Nothing but an exact copy of the data should be given.

(Stored data entries)
►
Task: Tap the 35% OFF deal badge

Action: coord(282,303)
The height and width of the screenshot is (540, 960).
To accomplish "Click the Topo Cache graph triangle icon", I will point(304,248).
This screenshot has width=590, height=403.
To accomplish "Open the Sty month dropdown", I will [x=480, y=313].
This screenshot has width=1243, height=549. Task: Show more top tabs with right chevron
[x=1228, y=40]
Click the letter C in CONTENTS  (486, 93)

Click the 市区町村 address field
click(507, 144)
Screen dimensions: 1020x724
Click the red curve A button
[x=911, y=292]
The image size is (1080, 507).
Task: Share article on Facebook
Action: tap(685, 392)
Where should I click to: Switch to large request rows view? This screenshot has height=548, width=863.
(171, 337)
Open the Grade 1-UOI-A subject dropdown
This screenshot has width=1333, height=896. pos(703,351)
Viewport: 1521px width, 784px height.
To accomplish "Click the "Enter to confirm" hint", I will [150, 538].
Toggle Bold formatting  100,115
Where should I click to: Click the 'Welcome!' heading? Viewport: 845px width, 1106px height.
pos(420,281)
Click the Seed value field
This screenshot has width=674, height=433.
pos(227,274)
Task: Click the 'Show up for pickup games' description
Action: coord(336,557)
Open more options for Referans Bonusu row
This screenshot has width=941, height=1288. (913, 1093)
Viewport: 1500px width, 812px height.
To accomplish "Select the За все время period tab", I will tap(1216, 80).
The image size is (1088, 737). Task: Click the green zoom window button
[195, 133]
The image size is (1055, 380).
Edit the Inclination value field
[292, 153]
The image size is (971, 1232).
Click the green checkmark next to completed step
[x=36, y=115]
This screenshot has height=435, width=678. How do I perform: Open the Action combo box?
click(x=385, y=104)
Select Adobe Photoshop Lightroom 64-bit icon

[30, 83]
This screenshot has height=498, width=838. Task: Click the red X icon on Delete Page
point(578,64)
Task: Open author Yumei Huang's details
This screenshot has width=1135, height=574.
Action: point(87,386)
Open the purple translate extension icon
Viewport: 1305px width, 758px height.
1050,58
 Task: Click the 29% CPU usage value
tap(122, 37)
◄
__SOLUTION TO THE EXERCISE__
Task: Tap the 35% OFF deal badge

Action: coord(282,303)
The height and width of the screenshot is (540, 960).
To accomplish "Click the Topo Cache graph triangle icon", I will point(304,248).
This screenshot has width=590, height=403.
To accomplish "Open the Sty month dropdown", I will [x=480, y=313].
This screenshot has width=1243, height=549. Task: Show more top tabs with right chevron
[x=1228, y=40]
Click the letter C in CONTENTS  (486, 93)

Click the 市区町村 address field
click(507, 144)
Screen dimensions: 1020x724
Click the red curve A button
[x=911, y=292]
The image size is (1080, 507).
Task: Share article on Facebook
Action: tap(685, 392)
Where should I click to: Switch to large request rows view? This screenshot has height=548, width=863.
(171, 337)
Open the Grade 1-UOI-A subject dropdown
This screenshot has width=1333, height=896. pos(703,351)
Viewport: 1521px width, 784px height.
To accomplish "Click the "Enter to confirm" hint", I will [150, 538].
Toggle Bold formatting  100,115
Where should I click to: Click the 'Welcome!' heading? Viewport: 845px width, 1106px height.
pos(420,281)
Click the Seed value field
This screenshot has width=674, height=433.
pos(227,274)
Task: Click the 'Show up for pickup games' description
Action: coord(336,557)
Open more options for Referans Bonusu row
This screenshot has width=941, height=1288. (913, 1093)
Viewport: 1500px width, 812px height.
To accomplish "Select the За все время period tab", I will tap(1216, 80).
The image size is (1088, 737). Task: Click the green zoom window button
[195, 133]
The image size is (1055, 380).
Edit the Inclination value field
[292, 153]
The image size is (971, 1232).
Click the green checkmark next to completed step
[x=36, y=115]
This screenshot has height=435, width=678. How do I perform: Open the Action combo box?
click(x=385, y=104)
Select Adobe Photoshop Lightroom 64-bit icon

[30, 83]
This screenshot has height=498, width=838. Task: Click the red X icon on Delete Page
point(578,64)
Task: Open author Yumei Huang's details
This screenshot has width=1135, height=574.
Action: point(87,386)
Open the purple translate extension icon
Viewport: 1305px width, 758px height.
1050,58
 Task: Click the 29% CPU usage value
tap(122, 37)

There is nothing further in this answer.